▶ _Activity_
Please copy out the lines in the entries that contain "every".

((

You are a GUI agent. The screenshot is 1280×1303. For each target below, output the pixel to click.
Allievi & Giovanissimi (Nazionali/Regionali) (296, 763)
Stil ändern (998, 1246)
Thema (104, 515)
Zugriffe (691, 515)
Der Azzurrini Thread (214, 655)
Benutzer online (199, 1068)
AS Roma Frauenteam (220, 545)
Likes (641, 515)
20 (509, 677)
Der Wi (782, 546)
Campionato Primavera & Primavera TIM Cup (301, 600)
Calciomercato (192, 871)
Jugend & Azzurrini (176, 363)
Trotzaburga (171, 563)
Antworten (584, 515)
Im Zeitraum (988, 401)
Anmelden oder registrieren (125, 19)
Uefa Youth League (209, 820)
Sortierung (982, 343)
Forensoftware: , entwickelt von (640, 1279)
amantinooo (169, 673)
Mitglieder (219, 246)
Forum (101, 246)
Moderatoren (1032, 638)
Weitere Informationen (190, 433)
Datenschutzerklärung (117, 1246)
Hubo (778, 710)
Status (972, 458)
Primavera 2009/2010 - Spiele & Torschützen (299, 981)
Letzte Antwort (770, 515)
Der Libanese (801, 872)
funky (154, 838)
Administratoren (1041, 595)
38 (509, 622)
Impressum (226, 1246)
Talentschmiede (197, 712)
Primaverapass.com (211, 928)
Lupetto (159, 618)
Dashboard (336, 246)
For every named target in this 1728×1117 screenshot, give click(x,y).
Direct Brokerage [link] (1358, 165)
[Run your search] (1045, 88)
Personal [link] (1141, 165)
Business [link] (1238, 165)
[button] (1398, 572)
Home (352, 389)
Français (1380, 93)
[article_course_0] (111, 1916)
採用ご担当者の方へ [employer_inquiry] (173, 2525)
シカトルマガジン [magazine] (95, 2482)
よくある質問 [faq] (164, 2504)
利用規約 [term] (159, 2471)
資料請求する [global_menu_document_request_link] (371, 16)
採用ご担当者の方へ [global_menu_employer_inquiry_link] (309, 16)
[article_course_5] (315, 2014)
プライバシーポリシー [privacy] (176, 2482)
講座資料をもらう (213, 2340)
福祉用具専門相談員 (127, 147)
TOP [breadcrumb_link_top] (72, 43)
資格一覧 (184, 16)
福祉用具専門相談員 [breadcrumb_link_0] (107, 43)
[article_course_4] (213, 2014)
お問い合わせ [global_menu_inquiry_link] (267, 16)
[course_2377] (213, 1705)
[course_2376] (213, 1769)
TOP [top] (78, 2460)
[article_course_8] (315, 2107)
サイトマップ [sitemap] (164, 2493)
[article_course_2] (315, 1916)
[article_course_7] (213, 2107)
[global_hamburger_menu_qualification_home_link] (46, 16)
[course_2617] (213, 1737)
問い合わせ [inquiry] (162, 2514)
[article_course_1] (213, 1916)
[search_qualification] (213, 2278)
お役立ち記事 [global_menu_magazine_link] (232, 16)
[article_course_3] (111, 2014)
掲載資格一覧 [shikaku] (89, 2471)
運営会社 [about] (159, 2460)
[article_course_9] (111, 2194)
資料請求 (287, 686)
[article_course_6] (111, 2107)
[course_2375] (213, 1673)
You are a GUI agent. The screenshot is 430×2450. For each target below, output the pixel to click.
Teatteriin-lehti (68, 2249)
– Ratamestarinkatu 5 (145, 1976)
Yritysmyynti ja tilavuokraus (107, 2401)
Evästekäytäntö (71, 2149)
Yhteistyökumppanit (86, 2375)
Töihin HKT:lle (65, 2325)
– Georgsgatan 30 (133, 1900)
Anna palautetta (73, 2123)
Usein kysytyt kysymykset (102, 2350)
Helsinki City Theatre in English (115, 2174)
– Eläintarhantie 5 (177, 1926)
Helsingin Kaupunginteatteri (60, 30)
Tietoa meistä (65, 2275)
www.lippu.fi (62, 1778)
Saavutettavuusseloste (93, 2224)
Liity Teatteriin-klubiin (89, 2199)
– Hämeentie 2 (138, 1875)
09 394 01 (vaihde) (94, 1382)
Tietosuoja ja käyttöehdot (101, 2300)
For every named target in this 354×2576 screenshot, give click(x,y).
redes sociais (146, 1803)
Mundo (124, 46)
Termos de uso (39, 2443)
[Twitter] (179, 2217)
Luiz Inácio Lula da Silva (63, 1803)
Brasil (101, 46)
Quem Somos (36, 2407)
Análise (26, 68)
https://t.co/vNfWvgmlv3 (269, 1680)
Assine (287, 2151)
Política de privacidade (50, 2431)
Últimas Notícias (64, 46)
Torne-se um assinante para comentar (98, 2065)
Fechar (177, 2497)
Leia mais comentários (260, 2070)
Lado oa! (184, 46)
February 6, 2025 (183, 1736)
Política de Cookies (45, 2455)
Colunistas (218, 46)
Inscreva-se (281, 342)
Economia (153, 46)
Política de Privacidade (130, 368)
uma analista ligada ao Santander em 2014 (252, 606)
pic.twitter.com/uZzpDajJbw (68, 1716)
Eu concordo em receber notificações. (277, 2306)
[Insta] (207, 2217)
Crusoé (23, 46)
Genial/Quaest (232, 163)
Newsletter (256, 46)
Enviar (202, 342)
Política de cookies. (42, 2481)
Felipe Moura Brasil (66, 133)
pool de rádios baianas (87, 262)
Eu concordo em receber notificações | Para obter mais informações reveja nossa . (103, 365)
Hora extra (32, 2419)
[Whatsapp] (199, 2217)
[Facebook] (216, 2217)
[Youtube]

))

▶ _Answer box_
For every named target in this 1728×1117 screenshot, give click(x,y).
For every named target in this 354×2576 screenshot, give click(x,y).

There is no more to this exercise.